You can use the Kaspersky IoT Secure Gateway Network Protector application to configure rules for blocking and filtering industrial protocol traffic in the Kaspersky IoT Secure Gateway 1000 configuration settings. Industrial traffic filtering uses packet analysis rules and includes the following checks:

• filtering of commands in the MQTT and Modbus protocols;
• Scanning for MQTT and Modbus traffic anomalies.

For Kaspersky IoT Secure Gateway Network Protector to work, you need to configure it first. When started without a completed configuration, Kaspersky IoT Secure Gateway 1000 enters emergency mode, as it cannot receive traffic filtering rules to ensure a secure state.

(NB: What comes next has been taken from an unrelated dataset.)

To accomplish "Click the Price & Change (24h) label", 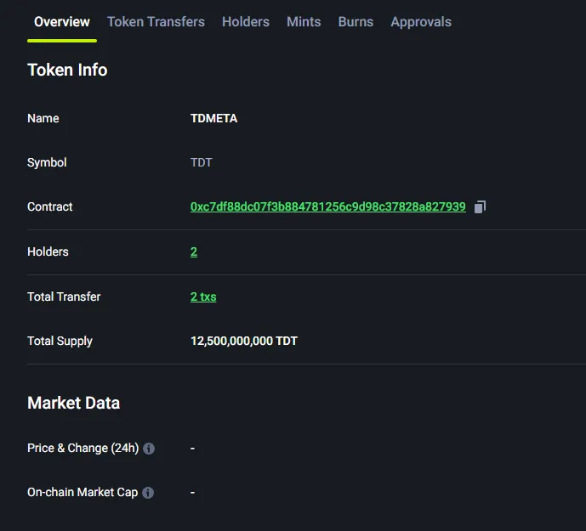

To configure traffic filtering rules for industrial protocols:

1. Use Kaspersky Update Utility to download files with lists of supported network packet analysis rules:
   • The industrial_commands.rules file contains a list of supported command filtering rules for industrial protocols.
   • The industrial_anomalies.rules file contains a list of supported traffic anomaly detection rules for industrial protocols.

   The identifier (sid) 90000001 is used for internal purposes and cannot be assigned to any rule.

   For detailed information on using the utility, refer to the Kaspersky Update Utility documentation.

2. If required, select from these files the rules that you want to apply to industrial protocol traffic filtering.
3. Encode the lists of command filtering and anomaly detection rules as two separate Base64 strings.
4. Stop Kaspersky IoT Secure Gateway Network Protector if running.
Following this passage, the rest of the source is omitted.